Saved entries
>>>>>
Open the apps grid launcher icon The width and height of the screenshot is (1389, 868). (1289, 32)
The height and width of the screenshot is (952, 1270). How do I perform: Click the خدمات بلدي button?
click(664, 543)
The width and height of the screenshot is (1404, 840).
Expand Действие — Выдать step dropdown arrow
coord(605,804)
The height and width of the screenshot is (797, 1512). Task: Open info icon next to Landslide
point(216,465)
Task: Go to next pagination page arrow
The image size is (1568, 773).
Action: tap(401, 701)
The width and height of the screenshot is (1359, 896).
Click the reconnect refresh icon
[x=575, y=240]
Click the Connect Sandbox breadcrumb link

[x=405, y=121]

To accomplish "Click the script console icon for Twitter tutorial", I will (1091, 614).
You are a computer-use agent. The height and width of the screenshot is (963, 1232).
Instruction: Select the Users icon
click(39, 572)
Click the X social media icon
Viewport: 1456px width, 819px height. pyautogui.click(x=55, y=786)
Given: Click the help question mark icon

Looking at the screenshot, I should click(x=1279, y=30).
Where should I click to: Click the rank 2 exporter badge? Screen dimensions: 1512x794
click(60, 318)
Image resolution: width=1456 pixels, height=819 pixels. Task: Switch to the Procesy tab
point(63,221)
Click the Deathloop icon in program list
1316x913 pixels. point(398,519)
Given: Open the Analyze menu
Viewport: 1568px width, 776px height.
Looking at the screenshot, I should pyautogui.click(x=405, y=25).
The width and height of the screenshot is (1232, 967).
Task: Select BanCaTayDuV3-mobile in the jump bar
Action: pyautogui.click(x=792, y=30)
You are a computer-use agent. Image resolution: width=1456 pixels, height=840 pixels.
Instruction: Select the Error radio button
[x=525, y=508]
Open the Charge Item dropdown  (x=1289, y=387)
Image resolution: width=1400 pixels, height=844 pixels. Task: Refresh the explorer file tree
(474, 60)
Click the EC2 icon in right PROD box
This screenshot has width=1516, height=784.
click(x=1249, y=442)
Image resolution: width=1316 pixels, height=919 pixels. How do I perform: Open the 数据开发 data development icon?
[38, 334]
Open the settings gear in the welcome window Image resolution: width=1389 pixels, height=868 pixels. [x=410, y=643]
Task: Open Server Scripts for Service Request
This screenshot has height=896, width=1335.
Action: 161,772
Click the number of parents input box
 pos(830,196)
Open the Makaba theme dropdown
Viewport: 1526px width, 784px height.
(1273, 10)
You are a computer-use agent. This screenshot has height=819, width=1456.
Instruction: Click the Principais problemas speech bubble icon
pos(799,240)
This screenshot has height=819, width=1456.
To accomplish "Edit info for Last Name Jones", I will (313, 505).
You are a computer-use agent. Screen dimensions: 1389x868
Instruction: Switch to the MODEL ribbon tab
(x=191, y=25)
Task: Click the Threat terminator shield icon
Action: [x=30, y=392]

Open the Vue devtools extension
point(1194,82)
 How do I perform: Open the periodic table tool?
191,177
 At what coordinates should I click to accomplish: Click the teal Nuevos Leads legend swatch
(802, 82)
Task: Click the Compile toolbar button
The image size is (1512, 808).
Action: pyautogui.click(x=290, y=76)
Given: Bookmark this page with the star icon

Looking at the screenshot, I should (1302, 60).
<<<<<
Please tally the lines above that include the word "will" and answer with the number by itself.

2